Provate a pensare a un festival musicale come a quelle strisce di vernice che trovate sugli alberi nei sentieri di montagna, quelle cose che servono ad orientarsi e non perdere il tragitto. Chi le ha dipinte? Quando l’ha fatto? Arrivi nel posto seguendo un percorso tracciato di qualcun altro, ma il percorso si forma anche a furia di pestare lo stesso pezzo di terra con gli scarponi. E bastano due o tre escursioni come si deve a capire che la fatica non l’hai fatta per vedere la cascata alla fine del percorso. Non solo, perlomeno. Nelle serate di Under a cui sono stato negli ultimi anni la complessità delle situazioni mi ha colpito molto più della musica. Aiuta forse una location come il Peter Pan, un posto un po’ meticcio in cui il sentimento è sempre a metà tra qualcosa di ultra-ravennate e una bizzarra tensione globalista, in cui è normalissimo trovarsi di fianco a totali neofiti o maniaci musicali all’ultimo stadio.

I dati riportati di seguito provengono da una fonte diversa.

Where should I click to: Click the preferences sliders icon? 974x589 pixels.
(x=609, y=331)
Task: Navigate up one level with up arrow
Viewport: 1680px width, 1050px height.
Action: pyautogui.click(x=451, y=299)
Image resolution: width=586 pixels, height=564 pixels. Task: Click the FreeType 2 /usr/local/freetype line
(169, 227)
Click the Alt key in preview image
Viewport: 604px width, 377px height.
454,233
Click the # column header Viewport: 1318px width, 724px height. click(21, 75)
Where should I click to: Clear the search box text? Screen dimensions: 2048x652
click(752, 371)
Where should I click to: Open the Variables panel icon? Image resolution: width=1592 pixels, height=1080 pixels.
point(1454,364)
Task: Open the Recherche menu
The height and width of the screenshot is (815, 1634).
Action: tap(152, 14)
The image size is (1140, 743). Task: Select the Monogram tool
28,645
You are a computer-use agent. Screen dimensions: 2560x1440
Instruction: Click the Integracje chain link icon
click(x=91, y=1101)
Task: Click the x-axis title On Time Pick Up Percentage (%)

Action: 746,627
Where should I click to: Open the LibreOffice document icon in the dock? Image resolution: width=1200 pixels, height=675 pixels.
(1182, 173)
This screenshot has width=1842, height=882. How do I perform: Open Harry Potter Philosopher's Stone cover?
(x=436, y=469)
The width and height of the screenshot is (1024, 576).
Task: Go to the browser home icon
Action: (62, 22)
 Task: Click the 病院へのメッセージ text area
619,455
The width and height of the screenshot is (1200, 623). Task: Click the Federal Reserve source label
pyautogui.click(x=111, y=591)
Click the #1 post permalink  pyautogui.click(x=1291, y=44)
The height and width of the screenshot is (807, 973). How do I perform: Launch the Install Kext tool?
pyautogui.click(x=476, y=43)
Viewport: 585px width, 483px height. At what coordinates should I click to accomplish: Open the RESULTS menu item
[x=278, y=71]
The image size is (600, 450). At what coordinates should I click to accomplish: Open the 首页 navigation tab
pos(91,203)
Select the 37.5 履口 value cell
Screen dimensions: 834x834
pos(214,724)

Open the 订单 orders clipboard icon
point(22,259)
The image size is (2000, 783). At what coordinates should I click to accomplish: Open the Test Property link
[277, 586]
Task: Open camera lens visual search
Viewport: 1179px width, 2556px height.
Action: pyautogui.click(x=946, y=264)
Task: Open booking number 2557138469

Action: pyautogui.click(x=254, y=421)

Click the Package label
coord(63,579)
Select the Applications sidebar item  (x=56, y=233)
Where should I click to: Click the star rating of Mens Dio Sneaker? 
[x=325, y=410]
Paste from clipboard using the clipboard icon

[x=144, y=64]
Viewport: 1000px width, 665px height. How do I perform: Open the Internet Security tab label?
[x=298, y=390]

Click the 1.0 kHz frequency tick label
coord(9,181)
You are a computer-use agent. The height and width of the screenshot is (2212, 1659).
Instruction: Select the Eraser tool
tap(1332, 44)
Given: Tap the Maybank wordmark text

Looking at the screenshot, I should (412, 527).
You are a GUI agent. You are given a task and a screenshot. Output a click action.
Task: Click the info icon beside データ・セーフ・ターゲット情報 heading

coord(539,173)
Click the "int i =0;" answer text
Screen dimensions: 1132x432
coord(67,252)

Passeggi e vedi la gente, ci sono ragazzini e vecchi bacucchi, uno accanto all’altro, respirano l’aria e ascoltano la musica, assorbono quel che è lecito e lasciano nel posto tutto quel che non fa per loro. Dei due approcci di cui sopra, Under è decisamente dedito a coltivare il proprio campo. Ma è un campo che da molto tempo produce raccolti copiosi e che tutti possono consumare a volontà, che continua a ruotare le colture e sperimentare (la selezione Cypher, dedicata ai nuovi artisti), e a cui contribuisce un po’ tutto quel che succede. Torno all’inizio dell’articolo, se non vi dispiace. Non sappiamo cosa succederà tra dieci anni alla musica popolare: forse l’hip hop sarà ancora sulla cresta dell’onda, forse sarà la vittima di una crisi di rigetto, forse sarà integrato a tutto il resto in modo organico. Non credo che, in nessuno dei tre casi, la cosa avrà un effetto sul lavoro dei ragazzi del CISIM e di Under Fest – c’erano prima, ci sono adesso, ci saranno dopo.